(Stored data)

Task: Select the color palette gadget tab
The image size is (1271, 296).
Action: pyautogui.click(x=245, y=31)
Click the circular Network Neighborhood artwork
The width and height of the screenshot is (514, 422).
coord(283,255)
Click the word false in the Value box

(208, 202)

▸ Task details: Every entry should be retyped exactly as shown.

▸ Task solution:
Task: Select the color palette gadget tab
The image size is (1271, 296).
Action: pyautogui.click(x=245, y=31)
Click the circular Network Neighborhood artwork
The width and height of the screenshot is (514, 422).
coord(283,255)
Click the word false in the Value box

(208, 202)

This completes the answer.